As James Rovira explains in the introduction to his book, despite the widespread dissemination of Søren Kierkegaard's concepts in the early twentieth century, full-scale applications of those concepts to Blake remain relatively rare. What is surprising about this is that Kierkegaard was an important link between Harold Bloom's and Northrop Frye's theories of influence and their work on Blake, yet aside from a small number of essays the only book-length study of Blake and Kierkegaard is Lorraine Clark's Blake, Kierkegaard, and the Spectre of Dialectic, published in 1991. Rovira suggests that widespread disillusionment with the religious contexts within which Kierkegaard worked is one reason why this philosopher, whose ideas are so fruitful to a study of Blake, has been widely overlooked; in any case, the various transformations that have taken place in discourses around religion in the public sphere in the intervening two decades since the appearance of Clark's book mean that a re-evaluation of the relation between Blake and Kierkegaard is a timely one. Rovira may be seen to complement Clark in some ways, dealing as he does with texts prior to 1800 rather than after that date, and he concentrates less on the process of dialectic rather than the reasons why, in both Blake and Kierkegaard, acts of creation may generate a sense of anxiety within the self that is not adequately explained by current post-structuralist and deconstructionist theories.
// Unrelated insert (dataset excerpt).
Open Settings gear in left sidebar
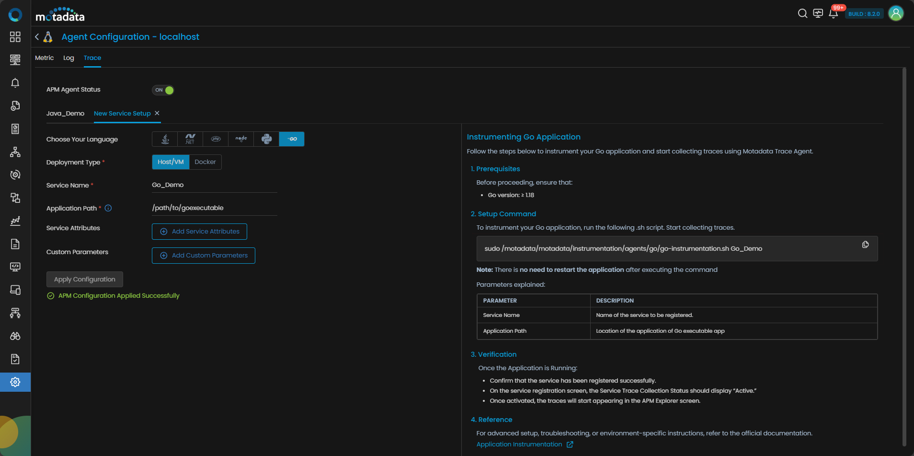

This said, Rovira is somewhat more extensive than Clark in his treatment of both Blake and Kierkegaard. The opening chapter is generally excellent in providing information about the historical contexts in which both figures worked - my one proviso being that sometimes Rovira's more emphatic statements about similarities between Denmark in the 1830s and 40s and Britain under a constitutional monarchy in the 1760s appear occasionally to make claims that, to me, would apply to many countries in western Europe and the United States at the turn of the nineteenth century. Part of my response, however, is due also to the fact that my own knowledge of Denmark at the time is poor and so, while attempts to provide a link between Blake and Kierkegaard in terms of the socio-political environments within which they both worked reads to me as occasional special pleading, I did enjoy and appreciate greatly Rovira's treatment of Kierkegaard's background. This provides some extremely useful insights into how his writings were produced and how they may be read by later generations of readers.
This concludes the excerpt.